El compromiso de la opinión
Hoy en día es muy difícil tomar partido por algo o alguien sin que evites que te impongan una etiqueta que a veces es tan degradante y tan terrible como la estrella que impusieron a los judíos los nazis alemanes , convirtiendo un símbolo del judaísmo en una señal de discriminación tétrica y brutal de todo un pueblo. Es así por la brutal desinformación, cuando no bulos de uno u otro signo político, a la que estamos sometidos. En otros tiempos tanto las personas públicas como los medios de información y divulgación de noticias y opiniones estaban identificados con cierta concreción en la forma y en el fondo. Se comprometían profesionalmente con una determinada línea editorial clara que, desde el respeto a un determinado marco moral, religioso o legal, se basaba en una u otra ideología política o en algún interés explícito o implícito, pero que no se ocultaban ni imponían su manera de ver al mundo a los demás. La información se convertía en comunicación real.
Hoy tanto la ideología de base como las opiniones expresadas son líquidas y cambiantes en función de intereses puramente económicos y de poder político ocultos en una red selvática de mensajes perfectamente definidos desde unos métodos científicos de manipulación individual y social. Cualquier fin justifica los medios usados incluidos los mensajes subliminales, o la publicidad engañosa, o la mentira calculada, o la deformación de la verdad o el desprestigio sin pruebas que llega a la cancelación de según qué persona concreta esté implicada y que se interponga en el objetivo marcado por la política o el dinero. Si es necesario se generan noticias falsas que desvíen el foco de la atención del público para mientras esperar el lavado del olvido en la lavadora del tiempo.

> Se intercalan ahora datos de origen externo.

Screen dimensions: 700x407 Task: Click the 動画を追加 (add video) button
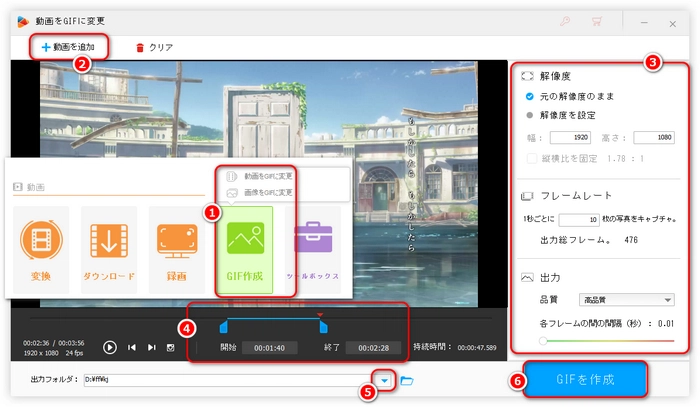68,46
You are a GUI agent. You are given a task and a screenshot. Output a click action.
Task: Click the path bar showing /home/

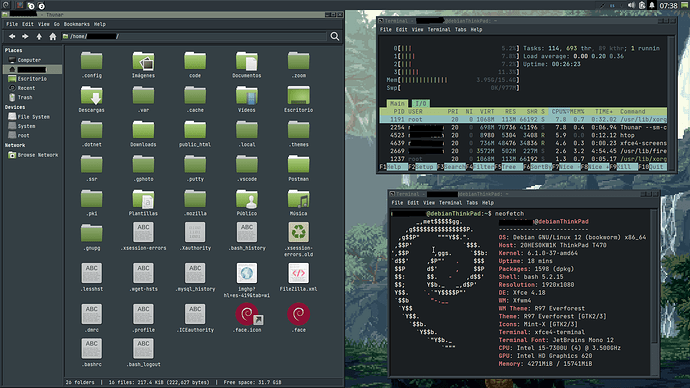pos(195,37)
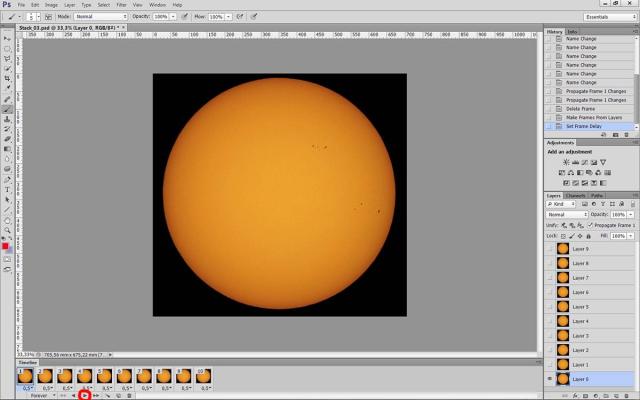640x400 pixels.
Task: Go to the previous animation frame
Action: click(x=73, y=396)
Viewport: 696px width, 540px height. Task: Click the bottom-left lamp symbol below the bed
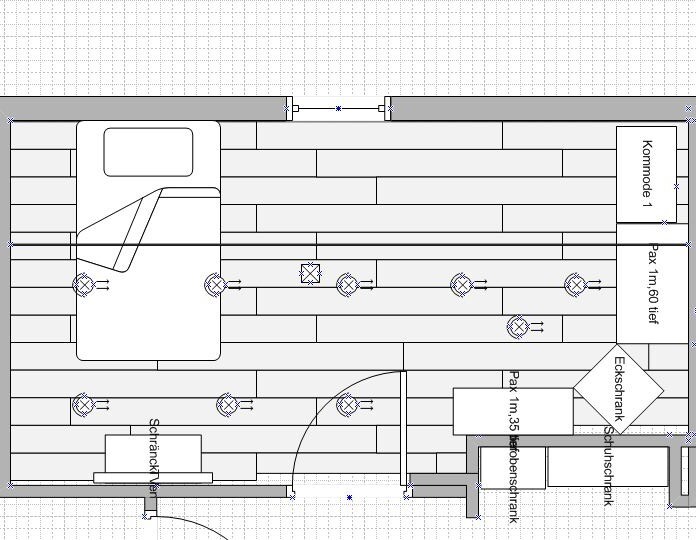[84, 404]
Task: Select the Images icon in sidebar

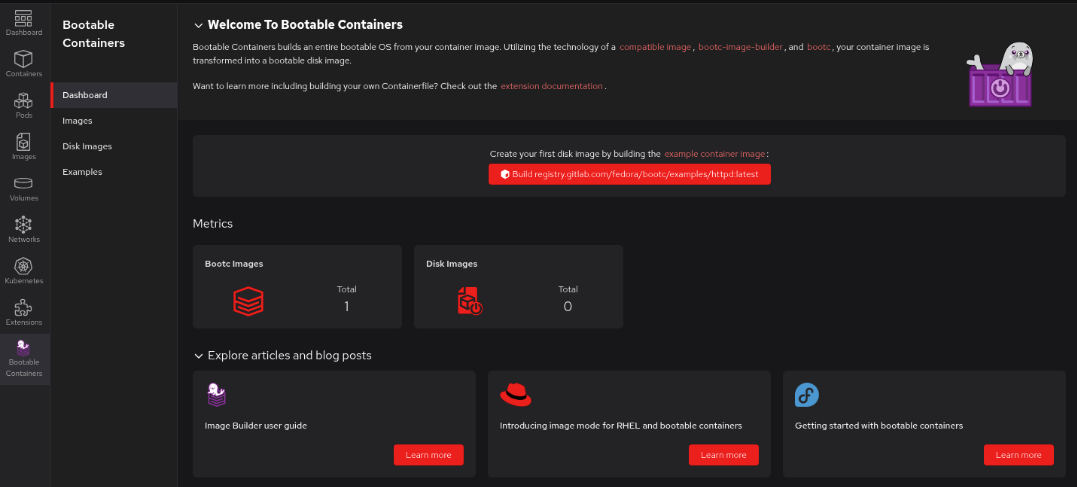Action: pyautogui.click(x=23, y=143)
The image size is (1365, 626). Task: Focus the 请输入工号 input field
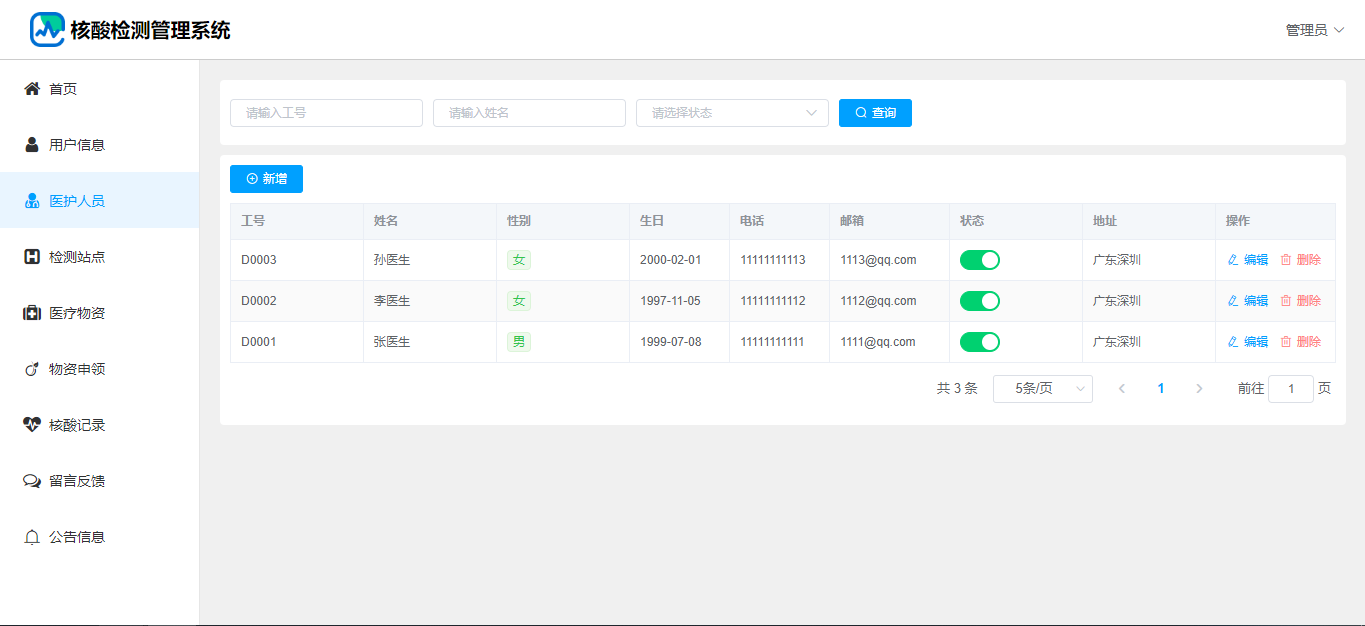[326, 113]
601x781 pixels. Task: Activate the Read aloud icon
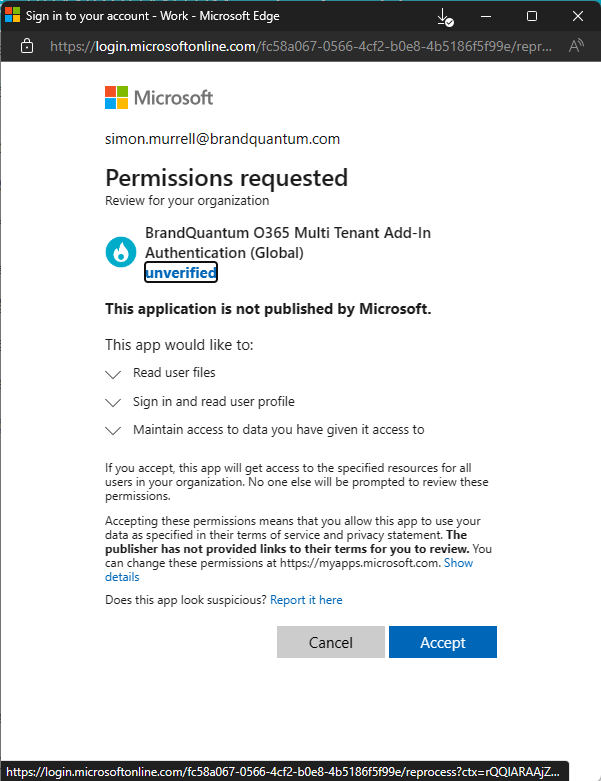coord(576,46)
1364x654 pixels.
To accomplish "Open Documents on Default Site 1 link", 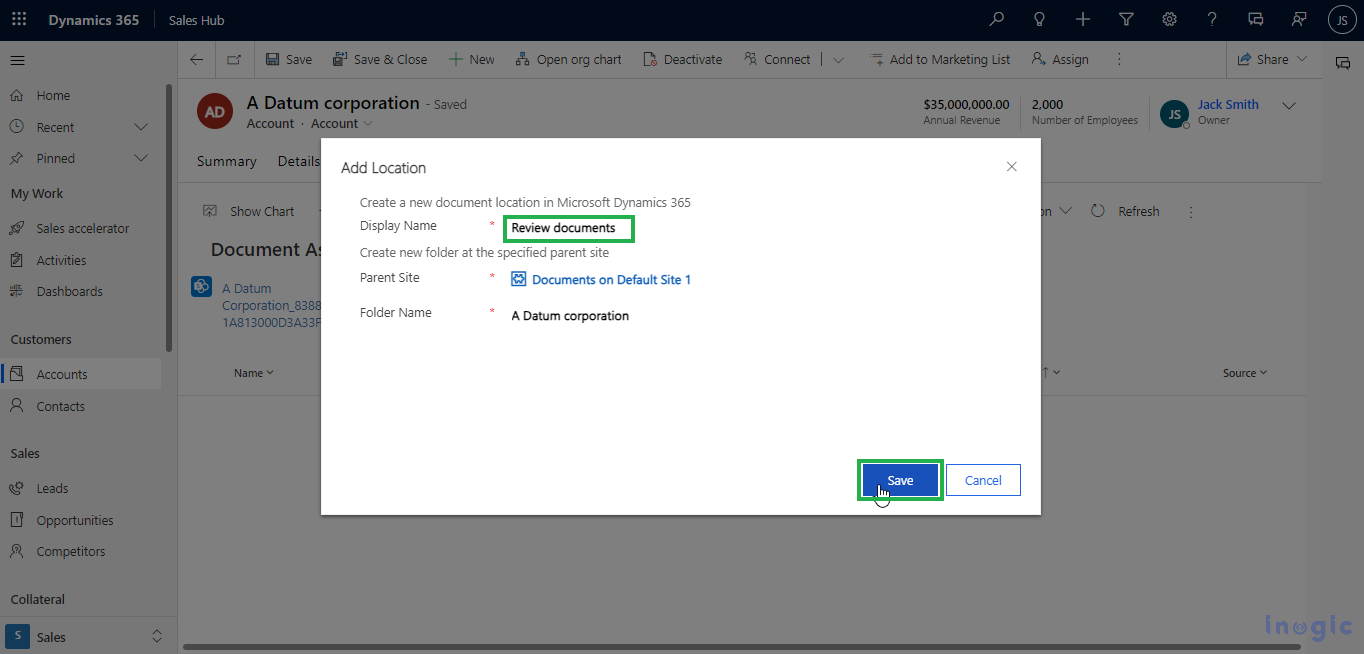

Antes la cultura individual o colectiva que se conseguía en el sistema básico de educación, o en la universidad, o leyendo revistas, artículos científicos o divulgativos, o libros, o aprendiendo idiomas o leyendo periódicos o viendo cine, o asistiendo a conferencias o viendo museos o viajando…. te servían para tener criterio propio y así tener un escudo protector de tu propia opinión formada en base a tus principios e intereses propios que te llevaban a la crítica,
el contraste, el consenso y/o el diálogo de la información recibida
para evitar que te manipularan y se produjese una verdadera Comunicación creadora de opinión pública que fomentase conductas, valores y pautas en las relaciones sociales. Toda esa desinformación es fomentadora de odio y el odio lleva a la polarización social disfrazada de adanismo, irracionalismo,
racismo, supremacismo, terrorismo, belicismo…Desconecta al individuo de su compromiso social y le hace renunciar a su derecho a opinar y a la participación política real. Creemos ingenuamente que por tener acceso fácil a internet y redes sociales tenemos al mundo en nuestras manos y así podremos sentirnos participantes en las decisiones de los poderosos que nos afecten… nada más lejos de la realidad.